Office 365を使いこなして仕事を早く終わらせたい皆様にお届けする本連載。第27回はMicrosoft Teamsに追加された待望のゲスト機能を取り上げる。
シンプルさならMSアカウント、Googleアカウントは少々不便
Microsoft Teamsは、組織内チャット機能を中心としたOffice 365のコラボレーションツールだ。本連載でも過去に使い方を紹介している。
マイクロソフトは2018年2月28日に、Microsoft Teamsのゲストアカウント範囲を拡大したことを、公式ブログで明らかにした。ゲストアカウント機能自体は2017年9月11日の時点でActive Directory(Azure AD)アカウント所有者に対して実施することを表明していたが、今回、Azure ADアカウント所有者と同時にOutlook.comやGmail.comなどのメールアドレスを持つユーザーに対しても門戸を開いたのである。

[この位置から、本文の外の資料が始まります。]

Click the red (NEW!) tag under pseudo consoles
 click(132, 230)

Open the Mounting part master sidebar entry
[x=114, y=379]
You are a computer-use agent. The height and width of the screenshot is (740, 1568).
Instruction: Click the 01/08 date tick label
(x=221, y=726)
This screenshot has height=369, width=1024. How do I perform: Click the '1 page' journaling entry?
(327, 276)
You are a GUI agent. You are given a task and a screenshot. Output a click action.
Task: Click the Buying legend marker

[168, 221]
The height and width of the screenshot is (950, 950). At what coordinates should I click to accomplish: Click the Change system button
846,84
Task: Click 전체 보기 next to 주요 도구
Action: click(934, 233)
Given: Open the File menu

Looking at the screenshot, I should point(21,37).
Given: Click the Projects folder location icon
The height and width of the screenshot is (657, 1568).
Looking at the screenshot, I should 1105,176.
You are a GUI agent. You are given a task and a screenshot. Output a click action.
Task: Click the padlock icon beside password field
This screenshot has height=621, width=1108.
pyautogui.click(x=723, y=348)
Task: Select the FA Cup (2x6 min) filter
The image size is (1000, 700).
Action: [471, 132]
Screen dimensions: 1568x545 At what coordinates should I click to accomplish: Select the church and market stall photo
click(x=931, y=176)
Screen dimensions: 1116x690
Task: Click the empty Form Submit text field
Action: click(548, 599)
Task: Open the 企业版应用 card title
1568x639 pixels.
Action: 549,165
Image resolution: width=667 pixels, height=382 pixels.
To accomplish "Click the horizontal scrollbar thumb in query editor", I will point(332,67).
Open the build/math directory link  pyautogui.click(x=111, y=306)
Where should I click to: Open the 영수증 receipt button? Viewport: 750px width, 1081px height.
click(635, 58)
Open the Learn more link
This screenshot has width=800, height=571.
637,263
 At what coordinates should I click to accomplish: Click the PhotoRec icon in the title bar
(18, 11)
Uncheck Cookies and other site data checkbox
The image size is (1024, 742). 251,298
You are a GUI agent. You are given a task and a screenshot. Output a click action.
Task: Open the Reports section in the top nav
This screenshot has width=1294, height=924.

アナウンス後しばらくは筆者のテナントでは有効にならなかったが、2018年3月第3週の時点で通常のメールアドレスによるメンバー登録可能になったことを確認している。これで、Office 365を全社導入している企業の社内コミュニケーションの枠を超え、社外のユーザーとも広くコラボレーションできるようになった。
ゲストユーザーと組織内のMicrosoft Teamsユーザーの相違点だが、ゲストユーザーはチャネル作成やプライベートチャット、チャンネルの会話に参加。投稿したメッセージの削除や編集、チャンネルファイルの共有が可能だ。ただし、チーム作成やチャットファイルの共有、アプリケーションの追加、任意のパブリックチームへの参加は不可能。つまり、企業側は案件ごとにチャネルを作成し、Office 365を使っていない社外の関係者を招待して、情報の分散を抑止できる。
招待自体は簡単だが、筆者はMicrosoftアカウントの利用を推奨する(理由は後述)。下図に示したようにMicrosoftアカウントであれば、相手のメールアドレスをチャネルから招待するだけで済むからだ。詳しいロジックは割愛するが、Microsoft Teamsのゲストアカウントは、他の組織ユーザーと共同作業を実現するAzure AD B2Bコラボレーション機能を通じてAzure ADに追加している。そのため、Microsoftアカウントとの親和性が高いのだ。
他方でgmail.comでゲストを招待すると、Googleアカウントを持つ利用者はAzure ADで利用するパスワードの作成やメール経由のコード認証とSMSのコード認証を求められる。セキュリティを担保するための処置だが、少々手順が煩雑だ。加えて、MicrosoftアカウントでサインインしているWindows 10 PC上でGoogleアカウントの利用を試みると、「Microsoftアカウントでサインインせよ(意訳)」とのメッセージが現れるため、今回はローカルアカウントを用いてGoogleアカウントによるゲストアクセスの動作を確認した。いずれにせよ現時点でMicrosoftアカウントとGoogleアカウントの両立は不可能のようである。
ゲストの名前は招待時に決定し、後から変更するには、Office 365 Admin Center経由でAzure ADを更新しなければならないなど気になる点も多い。それでもゲストアクセスの拡大はMicrosoft Teamsの利便性を周知する大きな第一歩だ。筆者もMicrosoft Teamsを使い込みつつ、今後は本連載でいくつかのトピックを紹介していきたい。